• _PROVIDED ENTRIES_
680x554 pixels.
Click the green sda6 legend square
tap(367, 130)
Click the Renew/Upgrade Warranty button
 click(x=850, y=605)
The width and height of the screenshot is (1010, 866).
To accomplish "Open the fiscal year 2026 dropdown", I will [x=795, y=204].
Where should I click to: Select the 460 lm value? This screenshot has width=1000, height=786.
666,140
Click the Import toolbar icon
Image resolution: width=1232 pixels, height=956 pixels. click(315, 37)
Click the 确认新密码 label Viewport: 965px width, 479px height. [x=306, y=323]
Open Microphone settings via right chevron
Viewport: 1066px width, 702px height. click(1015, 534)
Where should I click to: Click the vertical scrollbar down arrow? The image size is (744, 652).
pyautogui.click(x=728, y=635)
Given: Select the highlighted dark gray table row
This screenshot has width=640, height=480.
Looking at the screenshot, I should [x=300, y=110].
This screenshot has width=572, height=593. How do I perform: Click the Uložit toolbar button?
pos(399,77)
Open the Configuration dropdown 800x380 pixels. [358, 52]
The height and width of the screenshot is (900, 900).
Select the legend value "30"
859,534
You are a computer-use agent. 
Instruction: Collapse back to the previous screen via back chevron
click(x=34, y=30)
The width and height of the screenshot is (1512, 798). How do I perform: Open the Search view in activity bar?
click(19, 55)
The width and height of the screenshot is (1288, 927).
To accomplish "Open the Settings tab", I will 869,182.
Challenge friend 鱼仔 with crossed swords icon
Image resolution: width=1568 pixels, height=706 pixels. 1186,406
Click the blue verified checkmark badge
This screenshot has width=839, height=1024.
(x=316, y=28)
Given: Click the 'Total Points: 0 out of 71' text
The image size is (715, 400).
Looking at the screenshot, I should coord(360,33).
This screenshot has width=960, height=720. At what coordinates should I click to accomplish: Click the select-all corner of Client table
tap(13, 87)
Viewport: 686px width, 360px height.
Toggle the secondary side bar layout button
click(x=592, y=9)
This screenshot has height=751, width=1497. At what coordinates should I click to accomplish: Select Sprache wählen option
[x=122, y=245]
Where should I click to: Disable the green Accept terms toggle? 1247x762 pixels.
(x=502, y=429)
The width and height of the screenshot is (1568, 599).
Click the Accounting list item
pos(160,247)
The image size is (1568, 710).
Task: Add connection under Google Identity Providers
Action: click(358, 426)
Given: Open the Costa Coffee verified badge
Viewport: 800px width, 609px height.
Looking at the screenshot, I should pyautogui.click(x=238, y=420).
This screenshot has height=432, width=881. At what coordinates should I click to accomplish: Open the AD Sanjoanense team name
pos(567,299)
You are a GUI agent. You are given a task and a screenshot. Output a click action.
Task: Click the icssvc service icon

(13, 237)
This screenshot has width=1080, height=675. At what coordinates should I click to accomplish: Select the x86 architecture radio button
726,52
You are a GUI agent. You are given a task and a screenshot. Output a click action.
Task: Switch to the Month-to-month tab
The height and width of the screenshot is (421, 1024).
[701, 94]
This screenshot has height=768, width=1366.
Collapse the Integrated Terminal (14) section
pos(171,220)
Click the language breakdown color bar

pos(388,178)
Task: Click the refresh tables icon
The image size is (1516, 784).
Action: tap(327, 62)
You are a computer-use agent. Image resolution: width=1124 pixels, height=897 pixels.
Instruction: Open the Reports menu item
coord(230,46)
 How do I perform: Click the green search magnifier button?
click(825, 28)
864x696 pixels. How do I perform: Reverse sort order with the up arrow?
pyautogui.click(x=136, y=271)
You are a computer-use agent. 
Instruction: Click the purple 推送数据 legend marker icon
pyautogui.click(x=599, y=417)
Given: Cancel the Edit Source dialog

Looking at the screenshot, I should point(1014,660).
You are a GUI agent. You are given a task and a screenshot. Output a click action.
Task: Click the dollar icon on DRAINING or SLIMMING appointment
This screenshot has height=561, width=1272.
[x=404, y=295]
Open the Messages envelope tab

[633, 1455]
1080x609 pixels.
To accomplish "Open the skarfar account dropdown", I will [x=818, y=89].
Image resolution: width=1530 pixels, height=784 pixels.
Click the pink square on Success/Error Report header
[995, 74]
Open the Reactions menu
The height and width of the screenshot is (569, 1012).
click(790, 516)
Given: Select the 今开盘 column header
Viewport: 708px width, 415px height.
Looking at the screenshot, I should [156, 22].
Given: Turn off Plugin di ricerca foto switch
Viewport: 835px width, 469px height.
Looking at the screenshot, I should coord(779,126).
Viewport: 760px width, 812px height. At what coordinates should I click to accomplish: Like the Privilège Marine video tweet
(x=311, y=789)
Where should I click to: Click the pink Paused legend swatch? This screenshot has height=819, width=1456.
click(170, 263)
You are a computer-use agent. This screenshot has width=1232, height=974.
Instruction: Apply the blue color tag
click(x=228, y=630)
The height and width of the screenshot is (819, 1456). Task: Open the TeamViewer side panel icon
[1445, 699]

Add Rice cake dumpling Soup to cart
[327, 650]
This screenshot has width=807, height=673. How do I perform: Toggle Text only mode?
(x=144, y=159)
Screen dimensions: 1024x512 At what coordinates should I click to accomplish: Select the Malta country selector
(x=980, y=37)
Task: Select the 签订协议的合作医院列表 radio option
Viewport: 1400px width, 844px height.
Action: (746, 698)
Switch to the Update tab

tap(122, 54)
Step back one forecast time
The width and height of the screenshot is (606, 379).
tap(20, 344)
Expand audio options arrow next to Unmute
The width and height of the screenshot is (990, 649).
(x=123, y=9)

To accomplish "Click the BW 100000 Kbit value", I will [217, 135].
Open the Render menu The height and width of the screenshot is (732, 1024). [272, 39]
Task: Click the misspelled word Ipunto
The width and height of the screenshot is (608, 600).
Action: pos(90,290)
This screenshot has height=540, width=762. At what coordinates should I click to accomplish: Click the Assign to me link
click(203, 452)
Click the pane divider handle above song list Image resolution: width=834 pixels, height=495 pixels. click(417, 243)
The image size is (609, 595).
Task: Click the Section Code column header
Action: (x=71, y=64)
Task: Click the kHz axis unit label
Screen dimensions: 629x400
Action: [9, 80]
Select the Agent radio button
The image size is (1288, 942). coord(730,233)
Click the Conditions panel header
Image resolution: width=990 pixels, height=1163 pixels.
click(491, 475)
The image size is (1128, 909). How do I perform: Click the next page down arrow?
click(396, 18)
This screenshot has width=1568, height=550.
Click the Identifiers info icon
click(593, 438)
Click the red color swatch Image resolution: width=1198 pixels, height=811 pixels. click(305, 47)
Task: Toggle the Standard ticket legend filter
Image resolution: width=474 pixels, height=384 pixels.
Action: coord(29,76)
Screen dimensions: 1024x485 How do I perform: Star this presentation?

• _WORK TO COMPLETE_
The answer must consist of every line from the listing above that includes the word "computer".

• _OUTPUT FOR THIS EXERCISE_
You are a computer-use agent. 
You are a computer-use agent. Image resolution: width=1124 pixels, height=897 pixels.
You are a computer-use agent. 
You are a computer-use agent. This screenshot has width=1232, height=974.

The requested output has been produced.